_Information given_
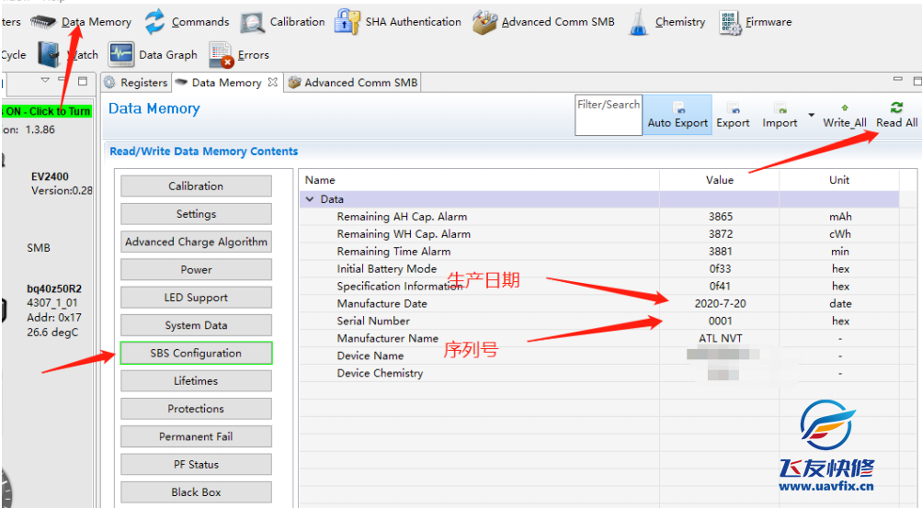Open SHA Authentication padlock icon
This screenshot has width=922, height=508.
click(347, 22)
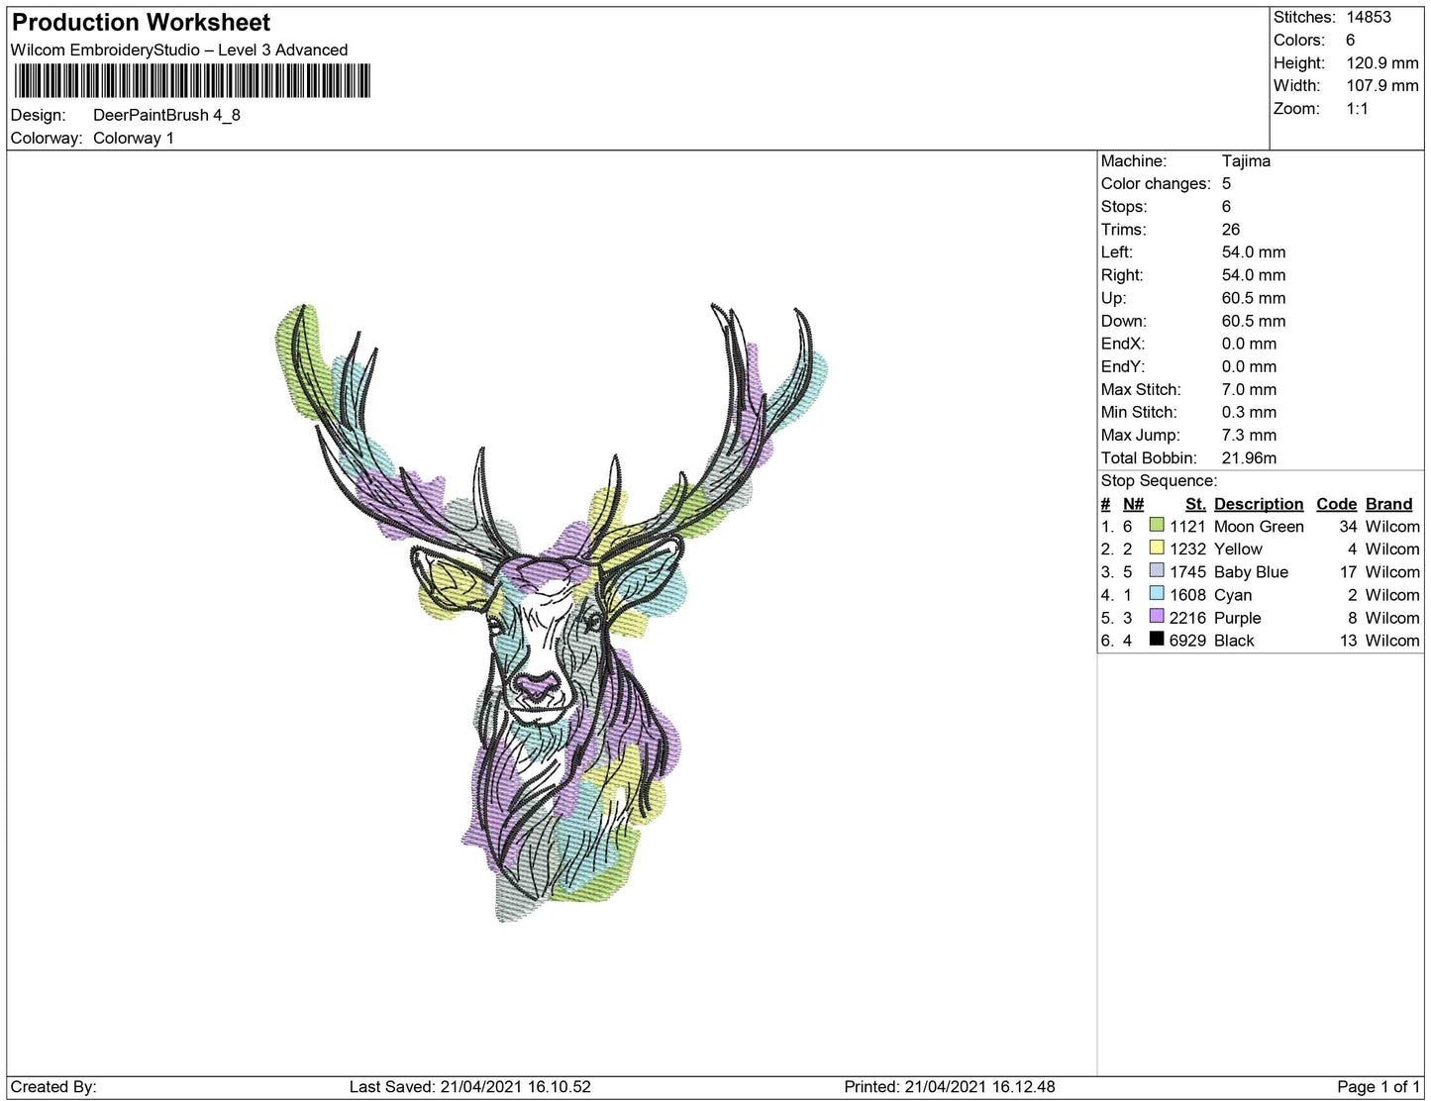Select the Purple thread swatch
The width and height of the screenshot is (1431, 1101).
[1155, 617]
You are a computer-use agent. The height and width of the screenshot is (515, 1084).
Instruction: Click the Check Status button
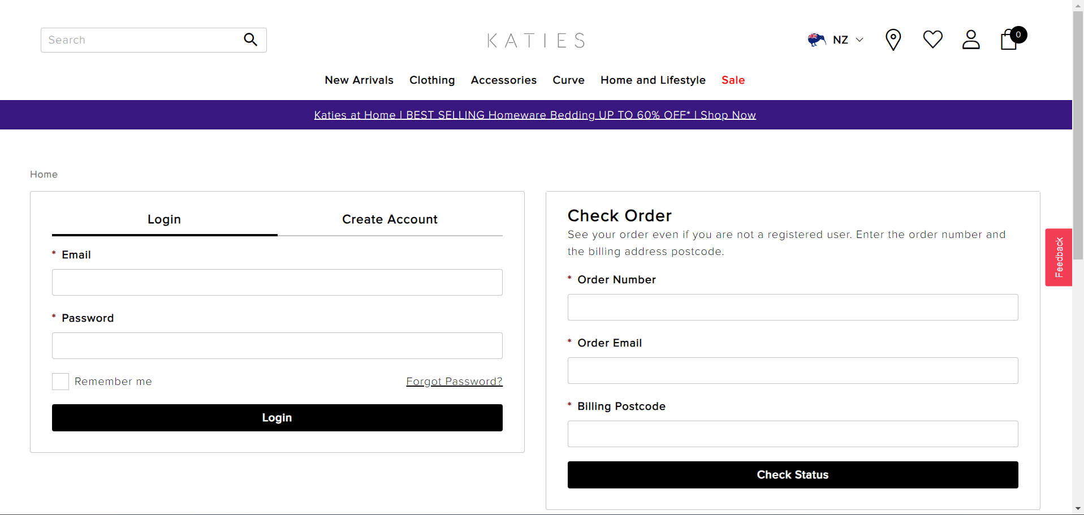pyautogui.click(x=792, y=475)
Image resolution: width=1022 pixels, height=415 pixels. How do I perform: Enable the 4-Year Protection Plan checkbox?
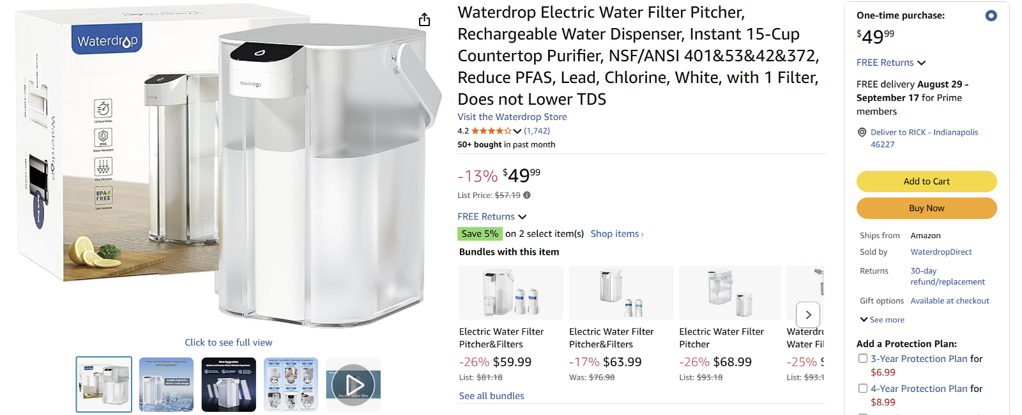pos(863,388)
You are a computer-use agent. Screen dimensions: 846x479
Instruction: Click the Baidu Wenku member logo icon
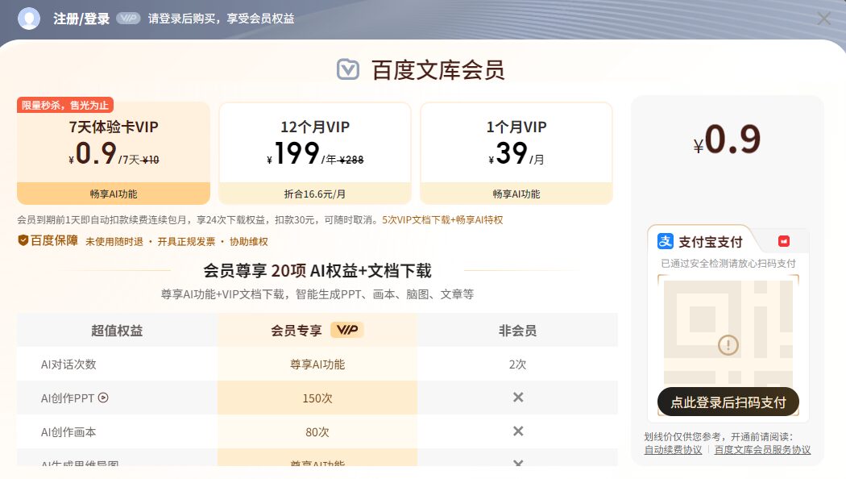348,69
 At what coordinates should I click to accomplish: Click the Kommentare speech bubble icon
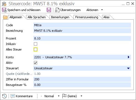[x=13, y=96]
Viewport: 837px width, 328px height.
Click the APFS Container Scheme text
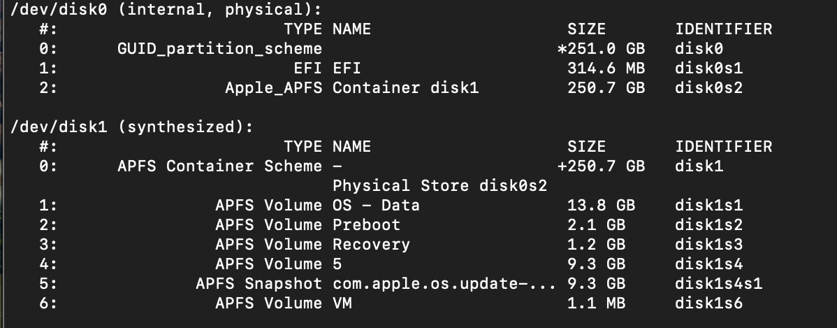(220, 166)
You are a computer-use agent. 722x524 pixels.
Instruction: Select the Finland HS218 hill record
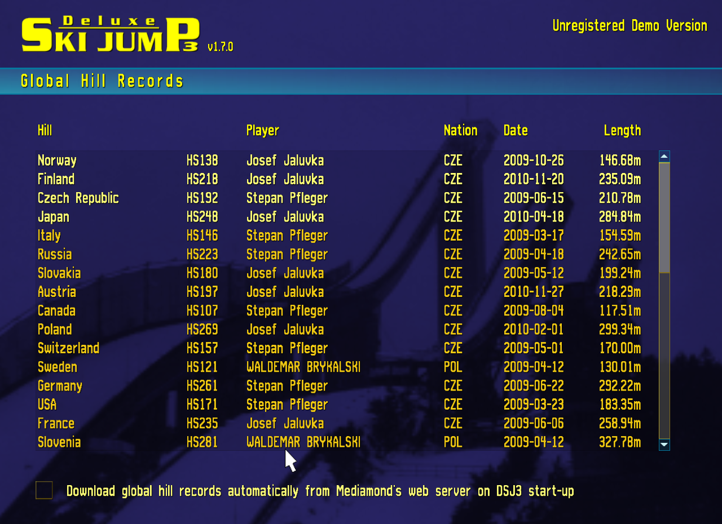338,179
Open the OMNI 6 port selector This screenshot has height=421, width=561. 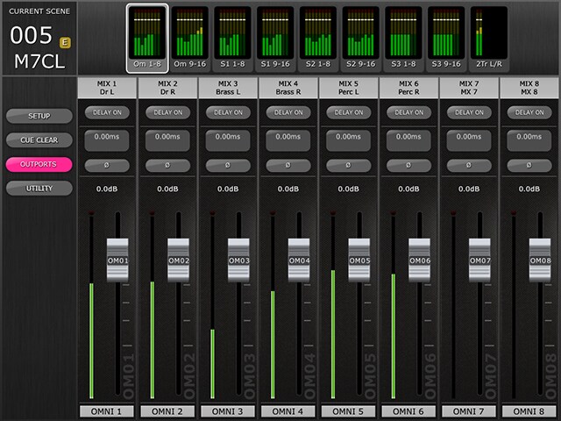[408, 411]
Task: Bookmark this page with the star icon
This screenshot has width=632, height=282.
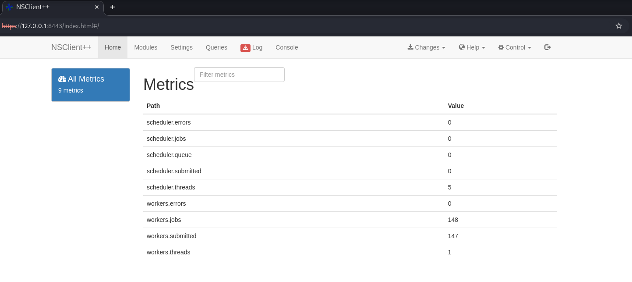Action: point(618,26)

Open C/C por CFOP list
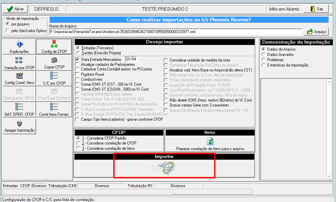pyautogui.click(x=54, y=78)
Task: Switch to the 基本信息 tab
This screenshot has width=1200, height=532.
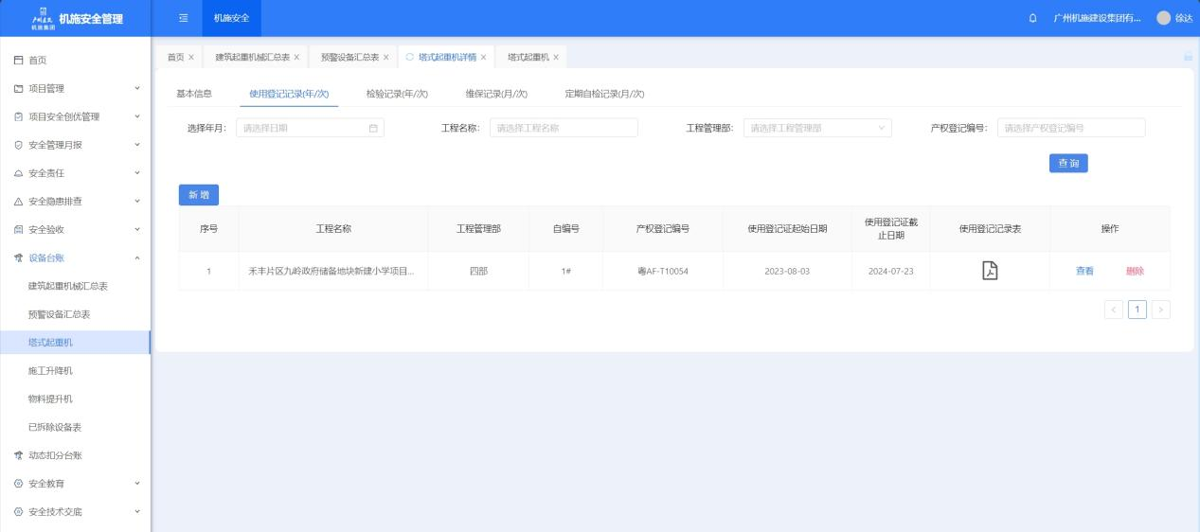Action: (194, 94)
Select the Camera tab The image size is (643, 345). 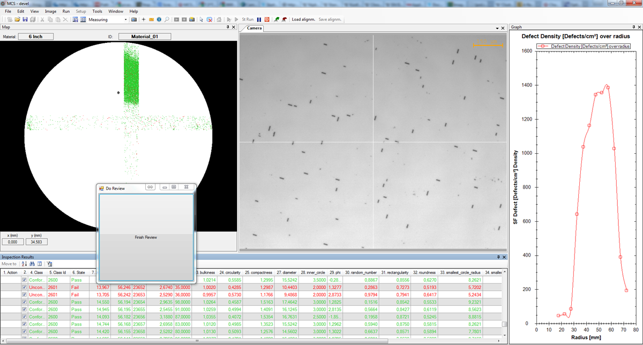(x=254, y=28)
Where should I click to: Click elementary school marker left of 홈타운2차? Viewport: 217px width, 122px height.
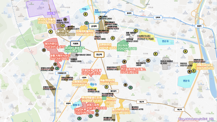tap(51, 32)
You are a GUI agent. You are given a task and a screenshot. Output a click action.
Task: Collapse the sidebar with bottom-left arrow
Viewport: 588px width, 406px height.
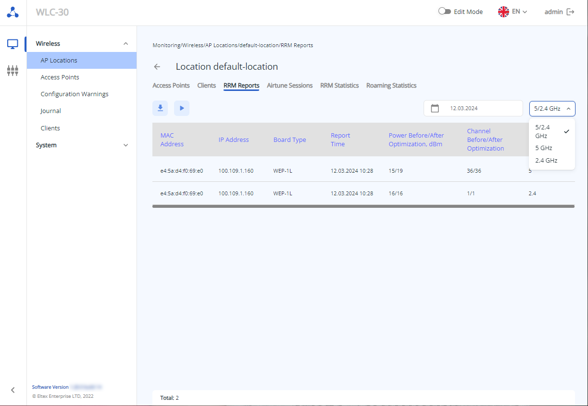tap(13, 390)
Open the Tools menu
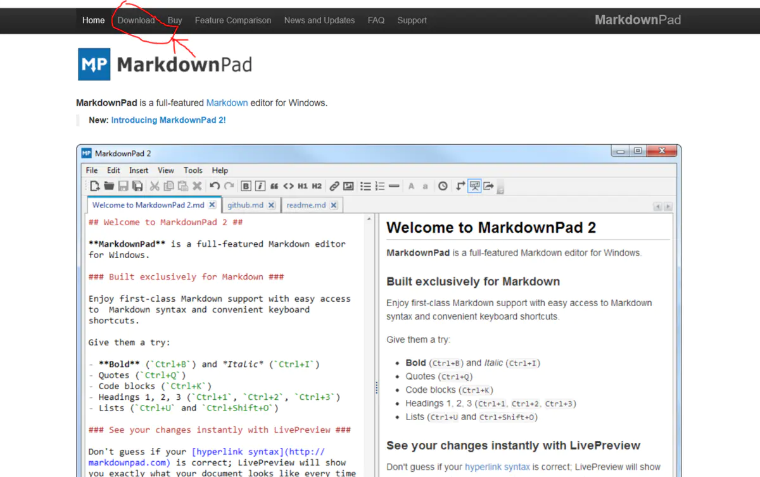 [193, 170]
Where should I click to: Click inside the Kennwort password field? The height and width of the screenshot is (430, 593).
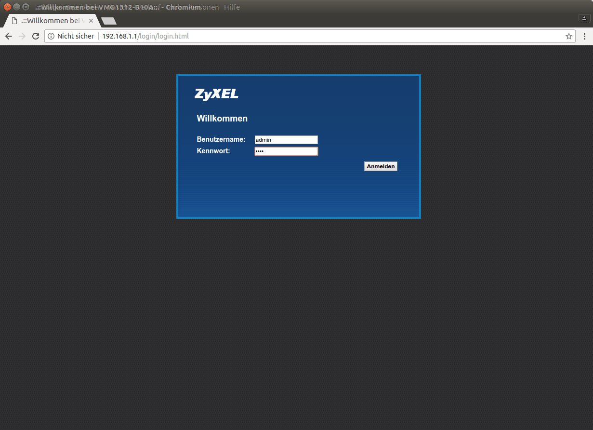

_Problem details_
Print each line from the one containing "Viewport: 588px width, 406px height." through the last line of the listing, both included, exactly and with no pictures.

_Your response_
Viewport: 588px width, 406px height.
tap(13, 390)
Open the Tools menu
 [193, 170]
Where should I click to: Click inside the Kennwort password field? The height and width of the screenshot is (430, 593).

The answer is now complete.